● **SELECTED EXCERPT**
The COVID-19 pandemic disrupted business for virtually all airlines last quarter, but JetBlue Airways (JBLU) was particularly hard hit. Given that the majority of its capacity touches the New York and Boston metro areas -- two early epicenters of the pandemic in the U.S. -- it should be no surprise that the carrier experienced particularly weak demand conditions.
JetBlue may continue to underperform peers in the near term, due to its heavy focus on the Northeast. That said, management is working aggressively to rein in costs, shore up the balance sheet, and capitalize on the pockets of demand that do exist. These efforts should enable the low-cost airline to recover over time.
A big loss and rapid cash burn
JetBlue's revenue fell 90% year over year to just $215 million last quarter on an 85% reduction in capacity. Revenue plunged 94% in April and 93% in May before improving sequentially to an 83% decline in June.
Meanwhile, JetBlue was able to reduce its adjusted operating expenses by 50% year over year, excluding special items. Including the benefit of payroll grants provided under the CARES Act, operating expenses were down 66%.
The net result was that JetBlue posted an adjusted pre-tax loss of $754 million. This was higher than the $589 million adjusted pre-tax loss reported last week by Alaska Air (ALK 0.86%), despite the fact that Alaska is slightly larger than JetBlue. JetBlue's adjusted net loss totaled $548 million, or $2.02 per share.

● **DATASET CONTENT**

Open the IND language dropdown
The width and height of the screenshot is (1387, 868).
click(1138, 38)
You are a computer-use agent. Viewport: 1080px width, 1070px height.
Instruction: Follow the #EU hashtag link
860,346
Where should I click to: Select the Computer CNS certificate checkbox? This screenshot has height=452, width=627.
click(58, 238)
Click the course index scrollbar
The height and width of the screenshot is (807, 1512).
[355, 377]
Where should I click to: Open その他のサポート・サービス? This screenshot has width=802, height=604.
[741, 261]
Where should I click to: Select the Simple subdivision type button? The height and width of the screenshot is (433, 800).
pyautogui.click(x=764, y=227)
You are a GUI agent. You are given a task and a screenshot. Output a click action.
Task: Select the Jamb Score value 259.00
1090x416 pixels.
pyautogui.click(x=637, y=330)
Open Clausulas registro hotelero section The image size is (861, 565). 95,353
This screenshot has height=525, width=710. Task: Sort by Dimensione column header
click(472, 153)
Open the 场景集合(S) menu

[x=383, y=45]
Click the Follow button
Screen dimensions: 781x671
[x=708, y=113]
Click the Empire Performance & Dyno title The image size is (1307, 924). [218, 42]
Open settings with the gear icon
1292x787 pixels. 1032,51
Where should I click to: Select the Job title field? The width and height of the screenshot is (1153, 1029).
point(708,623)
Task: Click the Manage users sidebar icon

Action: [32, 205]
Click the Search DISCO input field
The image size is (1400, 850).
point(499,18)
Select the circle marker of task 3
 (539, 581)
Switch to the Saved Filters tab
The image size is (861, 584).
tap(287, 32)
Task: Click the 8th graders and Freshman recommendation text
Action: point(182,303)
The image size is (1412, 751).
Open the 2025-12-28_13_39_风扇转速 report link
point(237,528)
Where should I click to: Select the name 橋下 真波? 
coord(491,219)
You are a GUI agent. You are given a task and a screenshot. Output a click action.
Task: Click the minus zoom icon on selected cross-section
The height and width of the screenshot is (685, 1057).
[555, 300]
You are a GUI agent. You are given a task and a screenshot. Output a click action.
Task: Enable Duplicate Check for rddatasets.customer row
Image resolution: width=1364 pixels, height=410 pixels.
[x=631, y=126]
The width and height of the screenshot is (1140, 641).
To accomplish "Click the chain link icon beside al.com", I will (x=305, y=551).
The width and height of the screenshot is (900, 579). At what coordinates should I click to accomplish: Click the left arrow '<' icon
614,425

● **EXERCISE SET**
A. Rewrite the paragraph of the JetBlue article that begins "The net result was" more briefly, keeping its main figures and comparison.
B. Output the part of the JetBlue article starting at "The net result" and ending at "or $2.02 per share.", copied word for word.

● **LIST OF ANSWERS**
A. JetBlue's adjusted pre-tax loss was $754 million. That exceeded Alaska Air's $589 million loss, even though Alaska is slightly larger. JetBlue's adjusted net loss was $548 million, or $2.02 per share.

B.
The net result was that JetBlue posted an adjusted pre-tax loss of $754 million. This was higher than the $589 million adjusted pre-tax loss reported last week by Alaska Air (ALK 0.86%), despite the fact that Alaska is slightly larger than JetBlue. JetBlue's adjusted net loss totaled $548 million, or $2.02 per share.